До сильно поспешившей старости жил образ, звучала речь. Захотелось литературно их сберечь, хотя бы придав и другому лицу.
Дальше почти автобиографично рассказывается фактически о собственной болезни по весне 1880 года, о том, как при заботливом уходе сам автор “пошел на поправку”. Отсюда шла глухая благодарность, легко переходившая в преданность душою без раздела. Воспоминания претворялись в трактат на острую и живую тему, поставленную в первых строках рассказа: “какие подруги жизни лучше для литератора — образованные или необразованные”. Любопытно, что почему-то завершается он неожиданным полуисповедным предположением: “Если бы писатель жил долго, я думаю, что он бы ею (Прашею. — А. Л.) наскучил и oнa окончила бы свою жизнь гораздо хуже”.
Так писалось на краю жизни, когда давно прошедшее виделось яснее, освобожденное от отмерших уже личных счетов, когда движения прошлого оценивались шире и мягче.
“Ступает старость осторожно”, — любил цитировать Лесков. И сам он уже иногда пытался “ступать” осторожнее.
“Фефела” — Паша, конечно, не знала концовки рассказа, но в свое время могла “презирать” возможность для себя и такого оборота.
Творческая производительность лет “равновесия” достаточно велика и ценна. Сюда входят: “Несмертельный Голован”, “Белый орел”, неувядаемый “Левша”, “Штопальщик” и другие, менее значительные рассказы. Кроме того, помещена масса газетных статей, статеек и совсем мелких заметок. Поработано.
Без хозяйки, говорит народ, дом сирота. С уходом Паши у нас наступило смутное время. Горничных — домохозяек, экономок в русских городах не было. Напасть на толкового или хорошо подготовленного человека было трудно. Шла непрерывная смена самых разнородных типов, один другого малонадежнее.

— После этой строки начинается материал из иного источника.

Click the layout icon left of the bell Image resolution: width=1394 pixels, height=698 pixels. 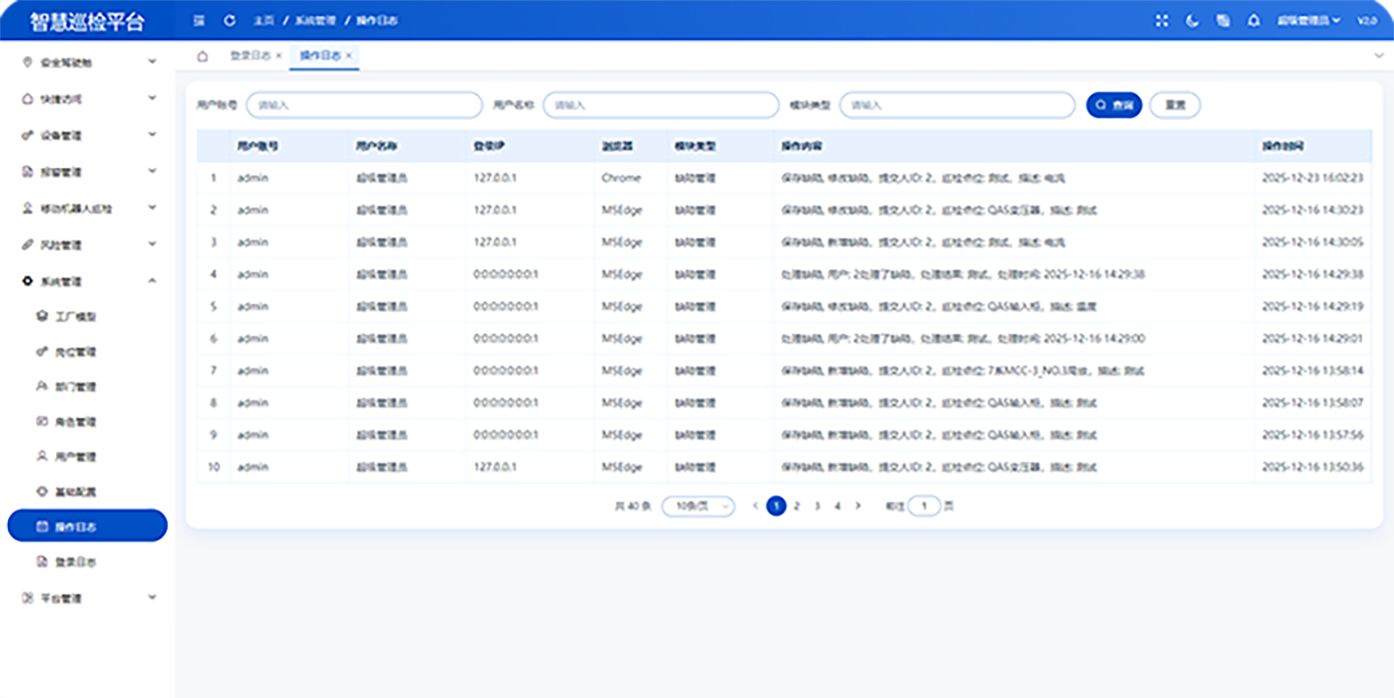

Вопрос оставался неразрешенным, дом необслуженным, беспризорным. Как тут было работать! И опять шли жалобы, просьбы ко всем знакомым опытным хозяйкам помочь.
Только к весне 1882 года появилась некая эстонка Кетти Кукк, о которой не избежать говорить, но подальше. Здесь достаточно сказать, что так или иначе она продержалась до октября 1885 года, когда было признано необходимым ее удалить.
Сообщение об этом, полученное мною от отца в Киеве, в своем конце вылилось в полное драматизма воспоминание.
“В доме у меня все продолжаются нестроения… Здоровье мое неважно, усталость — безмерная, радости в жизни никакой; в доме все кое-как и нет даже отдыха. Найти подходящего человека вести дом — даже отчаиваюсь. Что ни перемена — все хуже, и о Паше вспоминаю как о моем ангеле-хранителе. Ничего равного ей не вижу и не знаю — как мне жить в доме моем” [Письмо от 24 декабря 1885 г. — Арх. А. Н. Лескова.].
Давняя утрата была так тяжела, что с упоминания о ней начиналась впервые задуманная автобиографическая документация всей жизни, увы, не развернувшаяся.